Ein bestimmtes Risiko besteht nicht

Alle Insassen der Abteilung gelten als lockerungsgeeignet. Bei ihnen besteht kein Flucht- oder Missbrauchsrisiko. Bruno Hesse war überrascht, als er hierher verlegt wurde. So gute Bedingungen hatte er bei früheren Gefängnisaufenthalten nirgendwo erlebt. „Sowas gab es nicht. Das Wichtigste ist, dass man seinen Ausgang gestalten kann, wie man will, und Urlaub bekommt."

Aber wohin können die Männer gehen? Für viele hat sich das soziale Umfeld verändert. Manchmal verschwindet es sogar ganz. Freunde und Angehörige sterben. Es gibt keine Wohnung mehr, in die sie zurückkehren können. Sie brauchen Unterstützung und Zuspruch. Da rückt die Bedeutung des Gefängnisaufenthalts als Strafe in den Hintergrund.

Wer aus dieser Abteilung entlassen wird, hat andere Probleme als jüngere Männer, die nach der Haft versuchen, neu anzufangen. Einige der Rentner müssen schauen, ob sie ein Altenheim finden, das Ex-Häftlinge aufnimmt. Manche wissen nicht, wie sie ihre Wäsche waschen sollen.

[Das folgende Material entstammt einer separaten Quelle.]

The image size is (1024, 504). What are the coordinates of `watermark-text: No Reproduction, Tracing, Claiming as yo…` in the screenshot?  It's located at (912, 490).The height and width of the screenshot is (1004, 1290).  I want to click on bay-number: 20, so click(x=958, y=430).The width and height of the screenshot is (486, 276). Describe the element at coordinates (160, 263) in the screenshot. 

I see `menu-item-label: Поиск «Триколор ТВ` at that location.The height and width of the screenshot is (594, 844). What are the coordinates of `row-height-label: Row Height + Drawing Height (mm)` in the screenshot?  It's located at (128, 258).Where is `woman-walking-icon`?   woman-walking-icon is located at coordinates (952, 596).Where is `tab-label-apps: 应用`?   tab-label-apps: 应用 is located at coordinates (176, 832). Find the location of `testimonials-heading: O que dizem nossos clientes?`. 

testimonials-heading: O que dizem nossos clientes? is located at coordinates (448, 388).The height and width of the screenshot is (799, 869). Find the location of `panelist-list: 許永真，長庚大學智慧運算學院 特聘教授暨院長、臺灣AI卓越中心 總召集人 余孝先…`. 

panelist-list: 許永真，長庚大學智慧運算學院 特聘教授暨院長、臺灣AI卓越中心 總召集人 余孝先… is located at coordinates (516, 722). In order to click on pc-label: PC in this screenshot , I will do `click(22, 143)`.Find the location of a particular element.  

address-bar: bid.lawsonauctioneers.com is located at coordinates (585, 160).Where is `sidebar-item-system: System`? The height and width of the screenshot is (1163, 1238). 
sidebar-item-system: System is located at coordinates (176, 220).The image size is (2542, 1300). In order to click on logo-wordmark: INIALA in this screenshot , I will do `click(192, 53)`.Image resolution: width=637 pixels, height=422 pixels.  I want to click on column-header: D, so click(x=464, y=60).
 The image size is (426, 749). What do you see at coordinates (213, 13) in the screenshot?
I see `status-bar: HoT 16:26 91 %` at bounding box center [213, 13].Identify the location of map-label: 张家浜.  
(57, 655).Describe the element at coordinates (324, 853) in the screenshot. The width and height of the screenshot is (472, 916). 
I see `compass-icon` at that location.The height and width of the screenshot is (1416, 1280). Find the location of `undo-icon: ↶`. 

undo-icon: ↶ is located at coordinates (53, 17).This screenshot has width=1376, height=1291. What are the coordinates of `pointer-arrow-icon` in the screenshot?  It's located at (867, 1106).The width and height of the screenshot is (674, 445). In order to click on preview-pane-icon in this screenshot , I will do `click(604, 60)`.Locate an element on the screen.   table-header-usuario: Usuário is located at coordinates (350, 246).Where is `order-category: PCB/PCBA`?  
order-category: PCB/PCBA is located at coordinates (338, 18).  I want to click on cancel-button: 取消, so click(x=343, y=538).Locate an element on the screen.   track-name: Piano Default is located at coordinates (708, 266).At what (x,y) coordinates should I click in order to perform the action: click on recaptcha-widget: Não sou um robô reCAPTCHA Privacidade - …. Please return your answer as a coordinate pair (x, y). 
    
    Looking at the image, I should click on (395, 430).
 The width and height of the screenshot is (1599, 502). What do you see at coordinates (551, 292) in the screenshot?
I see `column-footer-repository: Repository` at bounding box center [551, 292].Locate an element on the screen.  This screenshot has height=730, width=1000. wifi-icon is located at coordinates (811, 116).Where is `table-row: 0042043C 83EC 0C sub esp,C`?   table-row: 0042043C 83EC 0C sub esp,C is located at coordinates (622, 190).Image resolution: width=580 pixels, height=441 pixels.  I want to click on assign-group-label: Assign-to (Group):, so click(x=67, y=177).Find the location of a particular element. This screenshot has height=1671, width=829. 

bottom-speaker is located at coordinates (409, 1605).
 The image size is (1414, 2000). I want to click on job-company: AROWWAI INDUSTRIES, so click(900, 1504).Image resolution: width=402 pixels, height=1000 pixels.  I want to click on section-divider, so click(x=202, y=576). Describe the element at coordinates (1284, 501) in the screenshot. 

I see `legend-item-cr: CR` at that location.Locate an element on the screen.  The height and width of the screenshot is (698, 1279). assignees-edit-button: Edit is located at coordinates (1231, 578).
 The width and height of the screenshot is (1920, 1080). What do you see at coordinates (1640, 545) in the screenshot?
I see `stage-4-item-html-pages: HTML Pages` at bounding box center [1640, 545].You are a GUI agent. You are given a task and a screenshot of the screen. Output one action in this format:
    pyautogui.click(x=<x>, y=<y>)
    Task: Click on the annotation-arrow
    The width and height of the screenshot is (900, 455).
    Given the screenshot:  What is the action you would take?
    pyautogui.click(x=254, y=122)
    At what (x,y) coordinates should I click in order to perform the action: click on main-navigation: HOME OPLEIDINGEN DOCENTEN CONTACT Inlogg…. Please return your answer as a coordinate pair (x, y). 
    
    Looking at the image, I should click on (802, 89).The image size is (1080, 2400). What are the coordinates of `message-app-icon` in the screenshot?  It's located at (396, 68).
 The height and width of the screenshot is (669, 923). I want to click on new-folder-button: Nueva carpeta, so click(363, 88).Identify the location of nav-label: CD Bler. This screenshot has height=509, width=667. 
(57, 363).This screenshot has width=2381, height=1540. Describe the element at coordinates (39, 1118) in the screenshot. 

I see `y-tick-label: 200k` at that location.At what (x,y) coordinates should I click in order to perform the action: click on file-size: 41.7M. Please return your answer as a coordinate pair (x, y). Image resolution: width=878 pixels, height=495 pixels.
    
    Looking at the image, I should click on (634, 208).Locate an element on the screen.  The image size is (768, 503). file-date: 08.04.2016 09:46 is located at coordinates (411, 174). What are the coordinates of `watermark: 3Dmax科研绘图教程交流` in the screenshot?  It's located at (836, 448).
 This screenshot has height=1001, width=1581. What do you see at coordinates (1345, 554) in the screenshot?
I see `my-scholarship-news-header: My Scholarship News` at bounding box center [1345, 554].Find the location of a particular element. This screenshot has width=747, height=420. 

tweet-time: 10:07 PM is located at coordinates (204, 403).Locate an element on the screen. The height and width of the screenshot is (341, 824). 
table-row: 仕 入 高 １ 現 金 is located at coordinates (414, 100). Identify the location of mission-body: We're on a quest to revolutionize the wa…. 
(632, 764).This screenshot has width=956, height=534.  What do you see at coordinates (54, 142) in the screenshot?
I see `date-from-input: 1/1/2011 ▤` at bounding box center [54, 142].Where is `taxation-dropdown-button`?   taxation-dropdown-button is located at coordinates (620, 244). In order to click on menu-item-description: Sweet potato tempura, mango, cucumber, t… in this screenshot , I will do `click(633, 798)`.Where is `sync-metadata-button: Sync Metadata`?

»Maschendrahtzaun würde keinen Ausbruch verhindern«

Für das Personal steht nicht die Kontrolle im Vordergrund, sondern Betreuung und Vorbereitung auf das Leben nach der Haft. Dazu passt auch die Struktur des Gebäudes, erklärt Frank Baucke: „Wir haben nur verminderte Sicherung, also keine Mauern. Die Maschendrahtzäune würden keinen Ausbruch verhindern."

Ein Teil der Männer war noch nie in Haft. Für sie ist es besonders schwer. Einer dieser Häftlinge ohne Vorerfahrung arbeitet in der Bibliothek. Der Rechtsanwalt wurde wegen Beihilfe zum Betrug an einem Mandanten verurteilt. „Früher war ich öfters im Gefängnis, aber in anderer Funktion", erinnert er sich. „Gefangener war ich nie."

Der Experte für Steuerrecht beteuert seine Unschuld und will sich nach seiner Entlassung darum bemühen, seinen Namen reinzuwaschen. „Es ist schon ein Drama, wenn man seinen Job 35 Jahre lang ohne Fehl und Tadel gemacht hat und dann so einen Schlag ins Gesicht bekommt, kurz vor der Rente."